Since 1999, the debate on the US missile defense program has been the most important topic in international security research and the hottest topic in global politics.

Despite strong opposition from home and abroad, the US government unilaterally withdrew from the ABM Treaty and deployed a missile defense system, which has aroused widespread concern of the international community and become a hot issue in international politics at the turn of the century.

With the deployment of the US missile defense system, it is bound to cause major changes in international relations and international pattern, including nuclear strategy. I. US missile defense program during the cold war when World War II was drawing to a close, the United States developed the world’s first batch of three atomic bombs and showed great power in actual combat.

In the first few years of the atomic bomb, the United States was in an exclusive monopoly position and was in a dominant position in the confrontation with the Soviet Union.

However, the US nuclear monopoly was soon broken.

On August 29, 1949, the Soviet Union successfully conducted its first nuclear test, which began a long cold war period dominated by the nuclear arms race between the United States and the Soviet Union.

Since the 1960s, the United States and the Soviet Union have basically reached a balance in terms of nuclear strategic offensive forces and are in a state of balance, thus establishing the so-called “terrorist balance”, that is, one side dare not easily use nuclear weapons against the other side because it is worried that it is difficult to bear the price paid by the other side for retaliation.

Therefore, in order to gain a greater advantage in the contest with the other side, while seeking to reduce the number of nuclear weapons of the other side, the United States has been actively developing anti missile technology and its weapon system in order to seek nuclear advantage over the Soviet Union.

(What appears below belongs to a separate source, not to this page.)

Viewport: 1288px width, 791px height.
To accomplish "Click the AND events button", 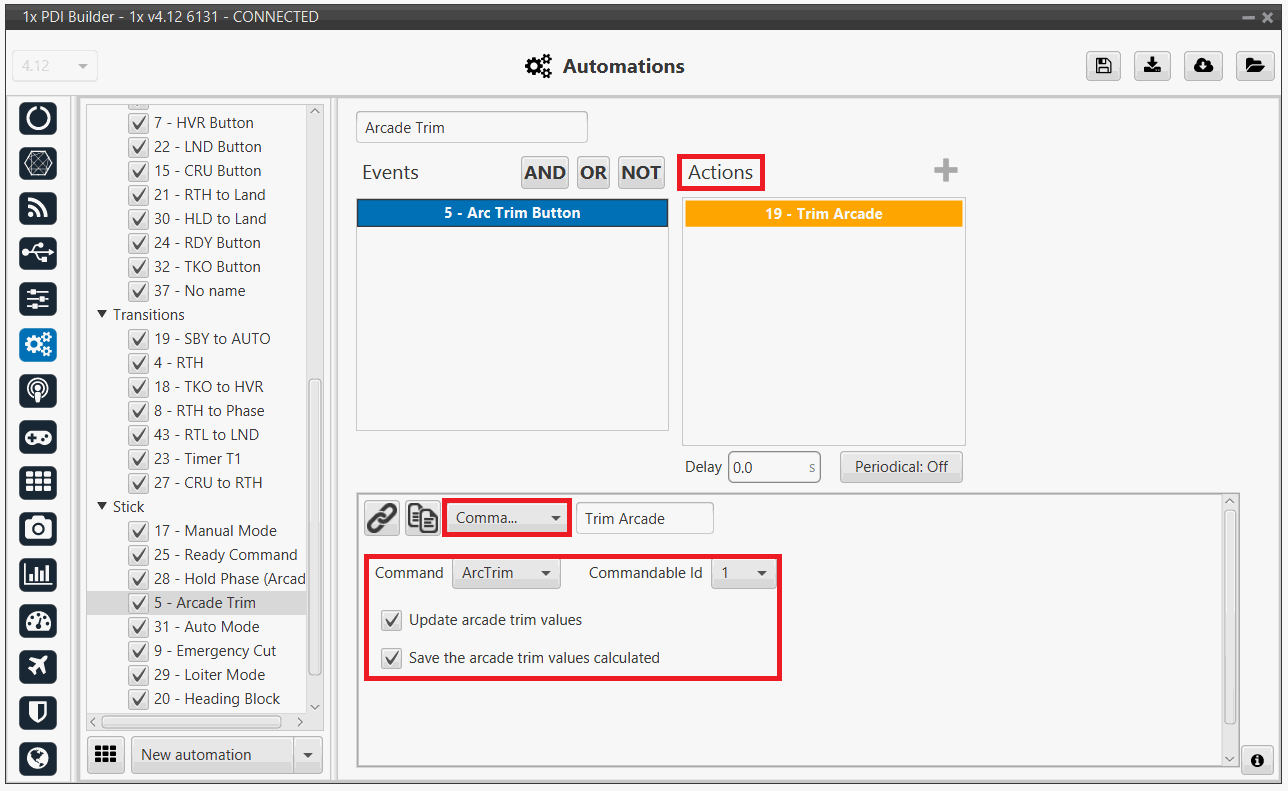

The United States has successively proposed and tried to develop the “sentinel plan” and “militia plan”, but it has not achieved substantive results due to various reasons, such as technology or excessive cost.

Both the United States and the Soviet Union were worried about the escalation of the costly anti missile plan and confrontation.

After difficult negotiations, the two sides finally signed the Anti Ballistic Missile Treaty.

The full name of the “Anti Ballistic Missile Treaty” is the “Treaty on the limitation of Anti Ballistic Missile Systems”.

It is a bilateral treaty signed by the Soviet Union and the United States in 1972.

On May 26, 1972, Soviet leader Brezhnev and visiting US President Nixon signed the Treaty on the limitation of Anti Ballistic Missile Systems in Moscow.

There are 16 paragraphs in the treaty, among which the important provisions are: Anti Ballistic Missile System refers to “the system used to intercept strategic ballistic missiles or their components in flight orbit”, including anti ballistic missile interceptor missiles, anti ballistic missile launchers and Anti Ballistic Missile radars.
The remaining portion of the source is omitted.